I use ZFS on an external USB disc. After connect I run 'import', then copy using rsync, then 'export' and disconnect. Works fine.
One thing to be aware - you may need to set max memory usage for ZFS ARC, otherwise it might consume all the memory you have and won't relinquish it for other processes. At least that is my consistent experience with ZFS.
 
You may use UFS on the external drive (USB) and backup a ZFS dataset (ZFS filesystem) onto it in a file:
Code:
# zfs send zroot/dataset@snapshot > /mnt/usb/backup.today

You may create as many datasets, as you wish, for any part of the filesystem.

For example, if you used ZFS in the installer, than you already have dataset zroot/usr and other datasets/filesystems.

On the other hand, if you have a backup pool (a secondary pool), than you can:
  1. create a first recursive snapshot A on the source dataset
  2. replicate the dataset snapshot with all sub-datasets onto backup pool
  3. at some later time, create another snapshot X (possible with K snapshots in between)

TASK INSTRUCTIONS -
1. In the forum passage on ZFS backups, what may happen if the maximum memory usage for the ZFS ARC is not set?
2. Continue the forum passage on ZFS backups, picking up after its final numbered step.

RAW DATA -
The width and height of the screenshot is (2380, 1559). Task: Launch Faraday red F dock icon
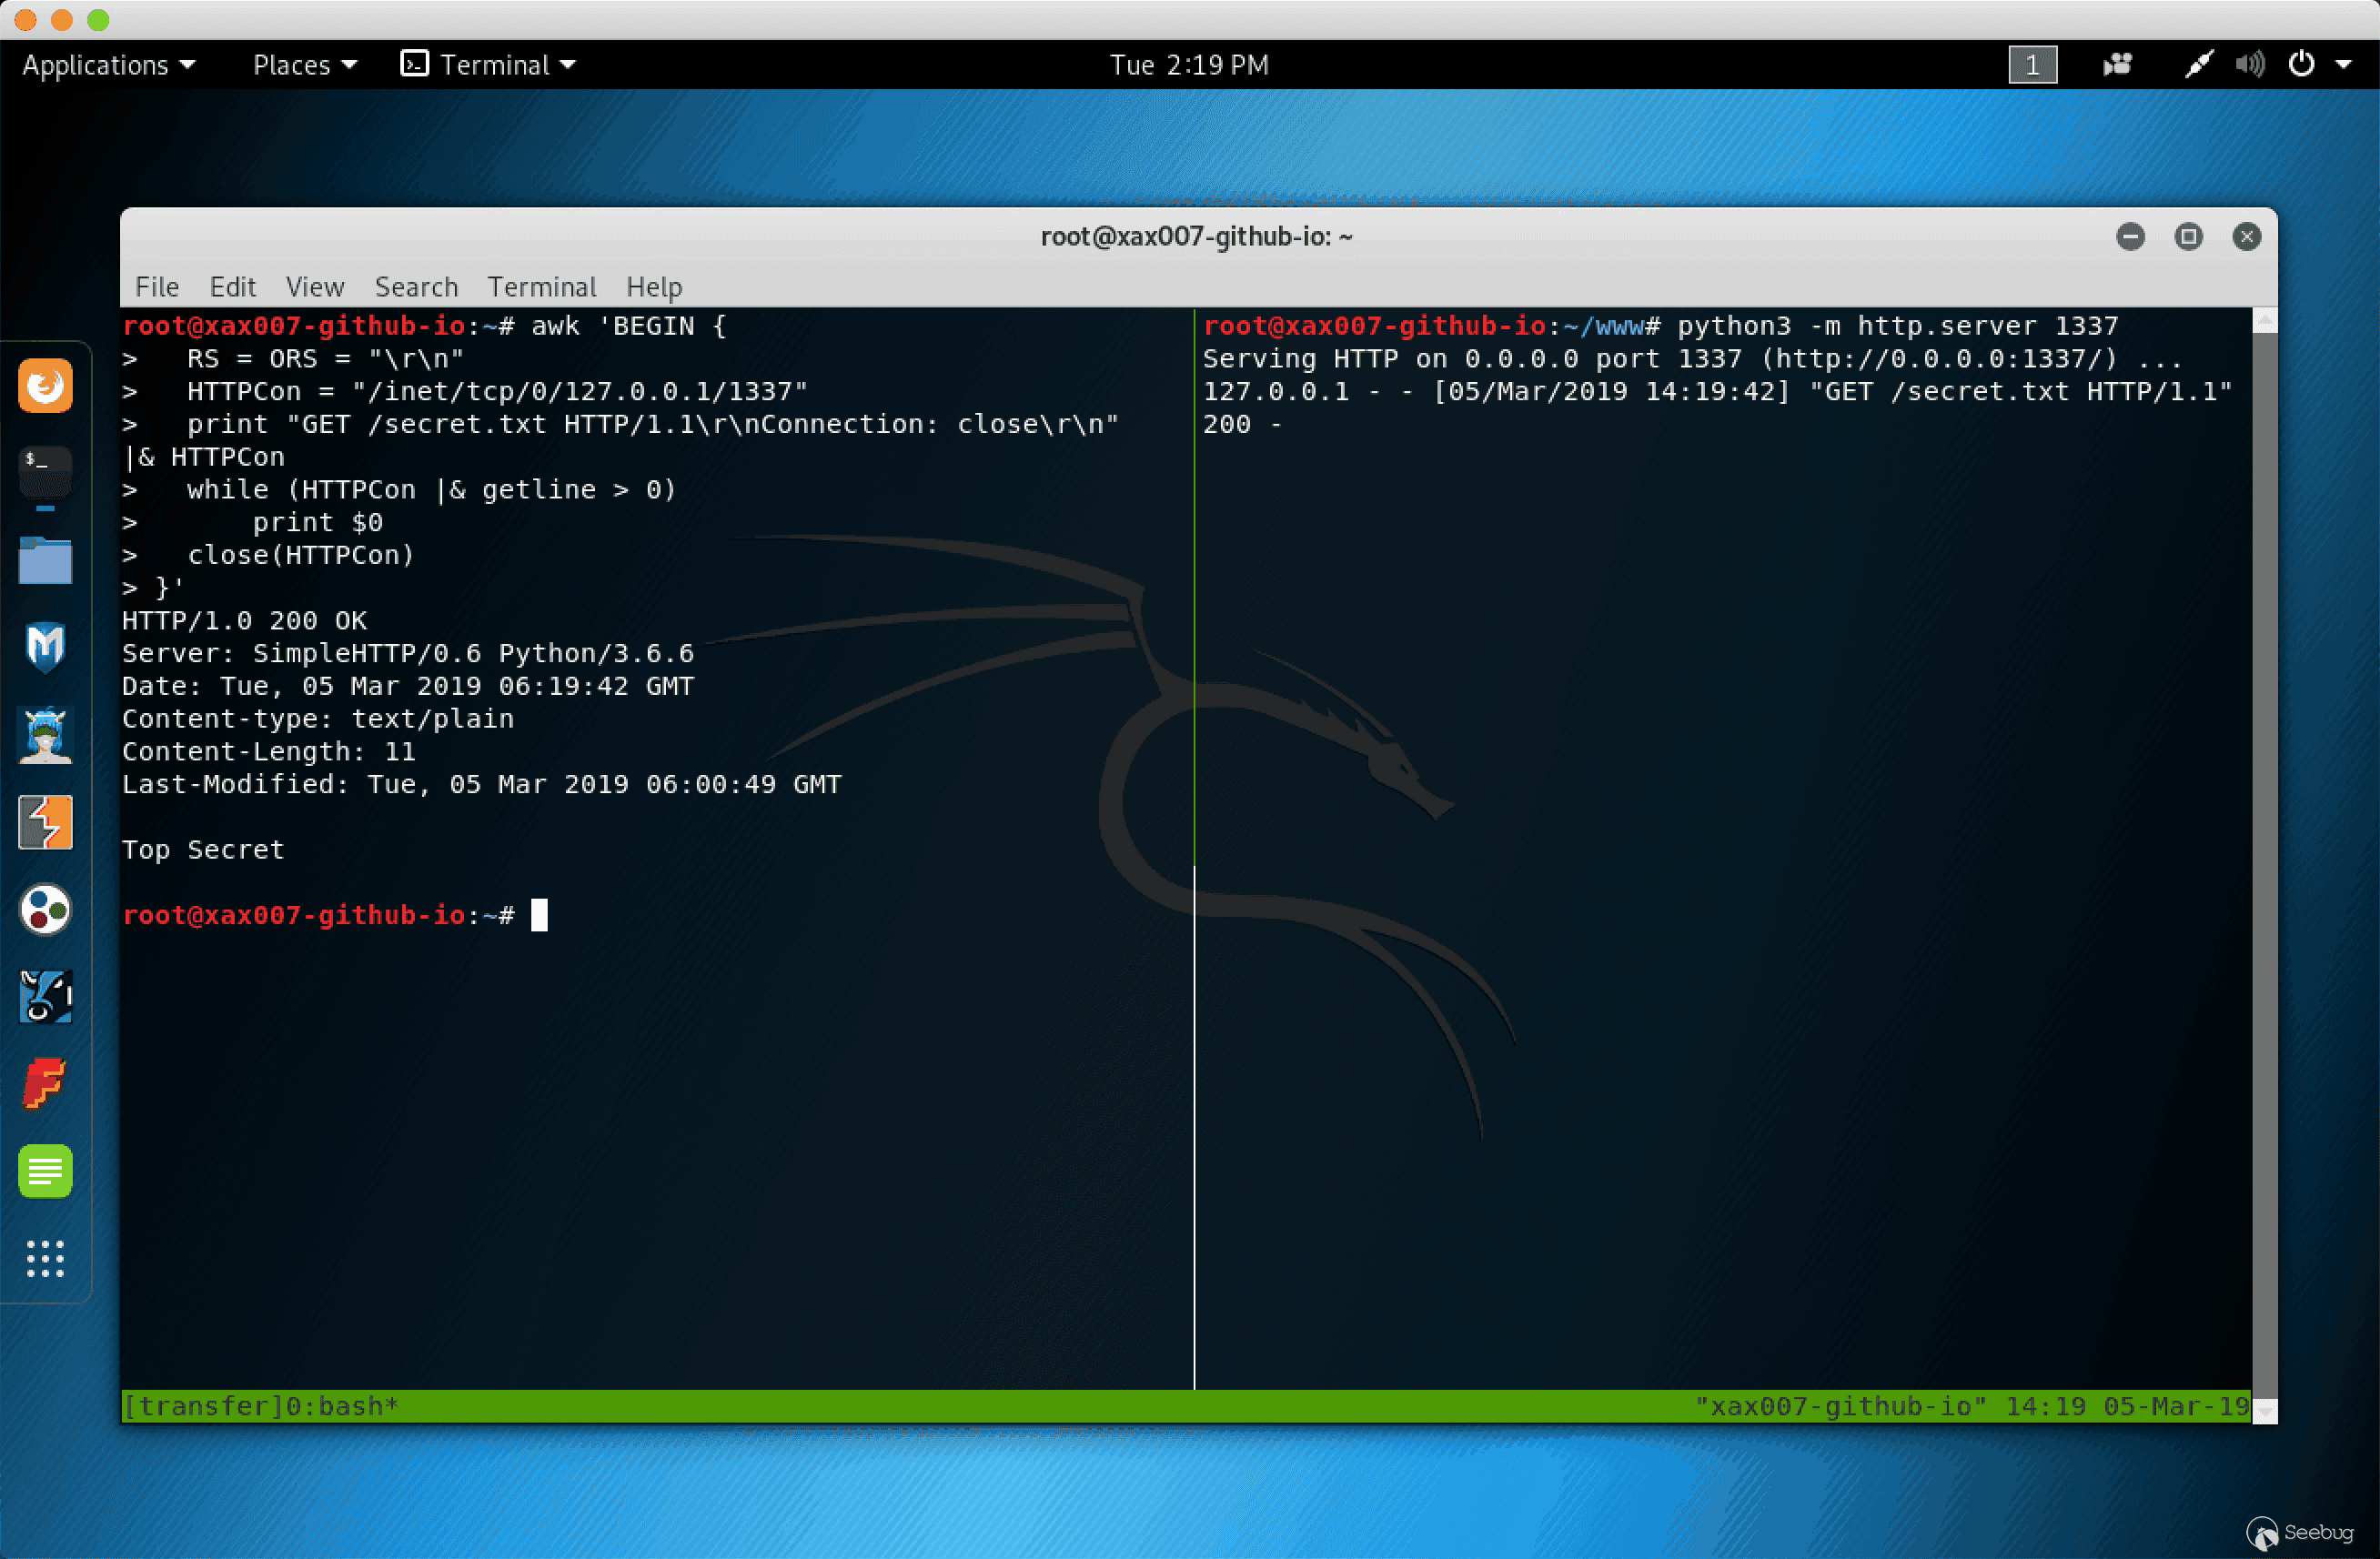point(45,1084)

ANSWER LIST -
1. The ARC might consume all the available memory and not relinquish it for other processes.

2.
  4. send a delta-stream, replicating all snapshots recursively between A and X onto backup pool
This way the backup pool will keep the entire history and content of the source dataset (note: you can do non-recursive operations, if only a single dataset must be replicated without children).

ZFS is a volume manager and a filesystem, thus it knows which block have changed between A and X, so replications is much faster than rsync, which works on the filesystem level, and thus scans all folders recursively.
 
skhal : I tried the approach with the UFS and "zfs send" on a test system that I setup.

The first snapshot that I copied to the external drive using the "zfs send" was as large as the original filesystem (that was expected). The second one, though was exactly the same size. So, I guess, without creating a backup pool (your second suggestion), I cannot really send any delta to the external device by playing with snaphots and "zfs send" (unless I am doing something wrong). That means, I will always be sending the complete filesystem to the USB device, correct?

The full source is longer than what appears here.